==== Cuplikan Dokumen ====

Lebih Jauh Dengan Susanto Megaranto
Pewawancara : Jimmy S Harianto
KALAU dulu ia hanya pecatur kampung-jadi "ayam aduan" bapaknya di Desa Tempel, Kecamatan Lelea di Indramayu, Jawa Barat-kini Grand Master (GM) Susanto Megaranto boleh dibilang sudah menjadi pecatur kelas dunia. Setidaknya, saat ini Susanto adalah GM termuda Indonesia, yang mencapai prestasinya tersebut pada usia 17 tahun pada tahun 2004 lalu. Sebelumnya, GM termuda Indonesia adalah Utut Adianto yang mencapai prestasi tersebut pada usia 21 tahun.
Kalau awalnya Susanto dulu pecatur "tarkam" (antarkampung), pelan-pelan Susanto (kini 18) memecahkan rekor demi rekor di kancah percaturan Indonesia. Ia pecahkan rekor Master Nasional (MN) termuda pada usia 14 tahun, kemudian Master Internasional (MI) termuda saat ia berusia 16 tahun. Semula MI termuda adalah Ardiansyah, yang mencapai gelar tersebut pada usia 18 tahun. Anak kampung Indramayu ini akhirnya jadi GM termuda Indonesia, walau peringkat elo-nya (elo rating), sementara ini masih urutan ketiga di Indonesia di bawah GM Utut Adianto (2.588) ataupun MI Danny Juswanto (2.508). GM Susanto Megaranto kini baru 2.489. Peringkat elo, adalah indikator angka yang menunjukkan tingkat kemampuan mutakhir sang pecatur di kancah percaturan internasional di bawah Federasi Catur Internasional (FIDE).
Di kampungnya ia memang tidak sepopuler bintang pop lokal, penyanyi dangdut pesisiran semacam Nunung Alvi, A’as Rolani, atau bahkan yang sudah merambah nasional macam Iis Dahlia yang asal Bongas, Indramayu. Setidaknya, tukang-tukang ojek di pinggir Desa Larangan di pantura (pantai utara) Jawa Barat, sudah tahu ada jago catur di Desa Tempel. Untuk mencapai Desa Tempel yang masuk wilayah Kecamatan Lelea, Indramayu, orang harus bersusah-susah naik ojek sejauh 7 kilometer dari Larangan. Jalan menuju Tempel buruk, aspal rusak, berbatu, dan berlubang di tengah persawahan terbuka.
Dari semula pecatur aduan kelas Rp 5.000, sampai Rp 10.000-an di kampungnya saat usia 7-8 tahun, kini GM Susanto Megaranto sudah bisa membelikan kedua orangtuanya, Wasdirah dan Darsinah, sebuah rumah dua kapling jadi satu di Desa Rawa Lumbu, Bekasi, tak jauh dari kota Jakarta seharga Rp 110 juta. Bupati Indramayu menghadiahinya sebuah rumah di kota Indramayu, yang kini disewakan.

====

* **Tujuan Tugas**
(1) Rangkum teks tentang Susanto Megaranto dalam dua kalimat.
(2) Terjemahkan ke dalam bahasa Inggris kalimat dari teks tentang Susanto Megaranto ini: "Jalan menuju Tempel buruk, aspal rusak, berbatu, dan berlubang di tengah persawahan terbuka."
(3) Perpanjang teks tentang Susanto Megaranto dengan menulis lanjutannya mulai dari kalimat terakhirnya.

==== Data yang Ditampilkan ====

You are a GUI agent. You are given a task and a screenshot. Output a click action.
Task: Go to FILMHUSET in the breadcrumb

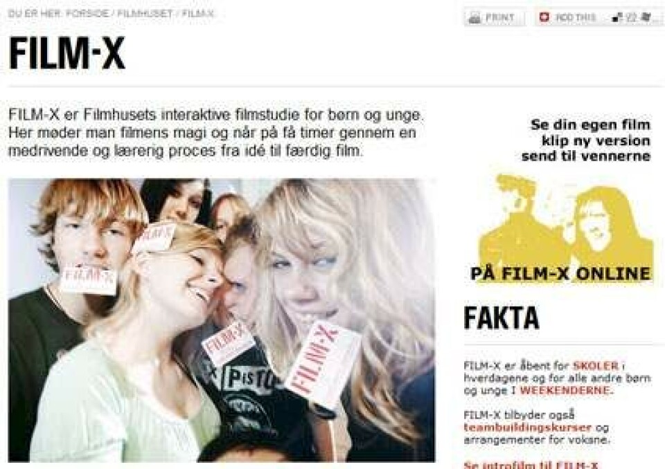coord(145,14)
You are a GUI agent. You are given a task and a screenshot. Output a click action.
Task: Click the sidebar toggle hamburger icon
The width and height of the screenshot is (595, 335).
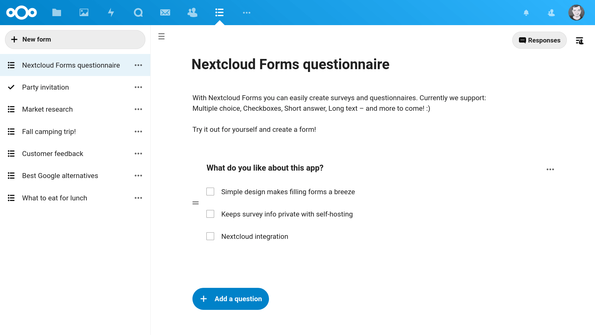click(161, 36)
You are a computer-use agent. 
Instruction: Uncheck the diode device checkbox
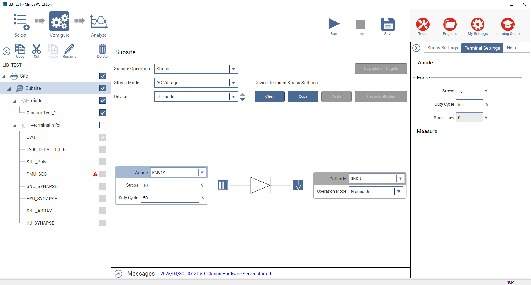(103, 100)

====

* **Jawaban Tiap Tugas**
(1) Susanto Megaranto, yang dulu pecatur kampung di Desa Tempel, Indramayu, menjadi Grand Master termuda Indonesia pada usia 17 tahun pada 2004, setelah sebelumnya memecahkan rekor Master Nasional dan Master Internasional termuda. Meskipun peringkat elo-nya masih berada di urutan ketiga di Indonesia, kini ia sudah bisa membelikan kedua orang tuanya sebuah rumah di Bekasi.

(2) The road to Tempel is in bad shape, with damaged asphalt, full of stones and potholes, running through open rice fields.

(3)
Ketika pertama kali ikut kejuaraan catur di luar negeri, kejuaraan dunia catur kelompok umur 10 tahun di Cannes, Perancis, tahun 1997, Susanto masih benar-benar "kampungan". Susanto-menurut Kristianus Liem, Direktur Sekolah Catur Utut Adianto di Bekasi tempat Susanto dibesarkan-waktu itu suka terheran-heran bila melihat pintu kaca bisa terbuka sendiri berkat peralatan sensor. Maka, setiap kali mau masuk pintu otomatis, Susanto pasang kuda-kuda jurus silat, seolah-olah ia bisa membuka pintu kaca dengan daya gaib silatnya.
Menurut kakeknya, Karminah, yang ditemui di Desa Tempel, sampai berusia 14 tahun Susanto yang lahir di Desa Tempel 8 Oktober 1987 ini masih suka disuapi oleh ibunya. Bahkan mandi pun, waktu itu masih suka dimandikan oleh sang ibu. (Susanto hanya punya satu saudara perempuan, kakaknya, Titin Supriati yang tinggal di desanya).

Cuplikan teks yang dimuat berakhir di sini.